As to available talent, I don't think that this project would attract Massimiliano Allegri sufficiently to abandon his sabbatical -- particularly with Perez having such an itchy trigger finger in recent months. Mourinho? Well, that, sadly, remains a possibility. A retrograde step in my opinion, and one that would inevitably draw Madrid into the kind of polemic "admire my dark arts" furore from which The Special Once draws energy.

Perez, I am 100 percent certain, retains affection for and belief in Mourinho. And it's for that reason that Zidane was left admitting on Monday: "I've been here as player and coach for 18 years, and there's going to be pressure. It's the pressure that, here, there's always going to be talk about 'We've got to change coach!' I don't feel undervalued because the past is the past. Football forgets what you've achieved and that's just life.

"I'm not going to say it doesn't annoy me what people are saying, but I can't stop people having opinions. What I have to do is give my maximum. ... I want to be in charge of Real Madrid for a long time. We know the situation, ask that question to someone else."

The words of someone who knows that however unlikely it might seem, his future at Real Madrid is far from assured.

So, here's my advice to Perez: Stick with Zidane, at all costs, until the end of the season. During the winter break, short as it is, sit down with him and ask him, on bended knee if necessary, to accept a promotion next June to become Real Madrid's director of football.

Right now, the squad is unbalanced -- in terms of quality, age, experience, athleticism and hunger. There's enough quality to win a trophy or trophies this season, and there's loads of budding promise in the shape of Vinicius, Rodrygo, Brahim Diaz and, potentially, Ferland Mendy and Eder Militao. But the squad, which is too large, shows evidence of insufficient planning and execution -- the jobs a director of football excels at. The best planning Madrid have achieved in recent years was when Zidane was either officially the director of football or acting unofficially in that role.

It's time the club asked him to return to that position.
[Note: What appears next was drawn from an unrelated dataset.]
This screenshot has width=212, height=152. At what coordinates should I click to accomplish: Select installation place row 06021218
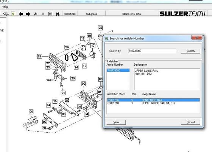153,103
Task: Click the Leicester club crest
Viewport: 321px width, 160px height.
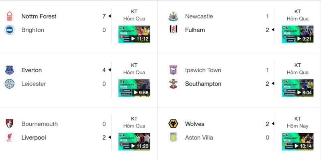Action: 9,84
In fact, it's time to make comparisons with Barcelona back in 2008.

The Frank Rijkaard era was patently ending and the Camp Nou board, with brilliant advice from Johan Cruyff and Txiki Begiristain, opted to be creative, daring and aggressive. They appointed Pep Guardiola who, for all his subsequent success, was neither the obvious choice -- in fact, he pipped Mourinho to the job -- nor heralded as a guaranteed success at the time. Many thought it to be a rather desperate move.

Right now, a part of the opportunity that is glaringly obvious in front of Perez is that he opts for Madrid's own Guardiola.

He has two clear candidates, neither of whom should be appointed before the end of the season, but each of whom should already have been monitored under a giant microscope for several months now. Those Guardiola-esque candidates are Xabi Alonso and Raul. Two club legends, both with months of youth coaching under their belts (Guardiola had had one season) and each man brims with personality, communicative powers, authority, club sentiment, youth and energy, and each is a stone-cold winner.

No, you're quite right, they won't be Guardiola Mk II, but they are equipped to replicate the effect he had at Camp Nou. What's required is a presidentially authorised but Zidane-directed clearout of certain players who, whatever their past, need to find new pastures to make way for urgent, modern, hungry and aggressive new players. "New" in terms of those on the fringes right now, and some brought in to compensate for specific areas that are currently lacking.

Raul's advantage is that he's in the club right now, which makes him easy to study intently, cost-free to promote, and he's still more of a club icon than Alonso.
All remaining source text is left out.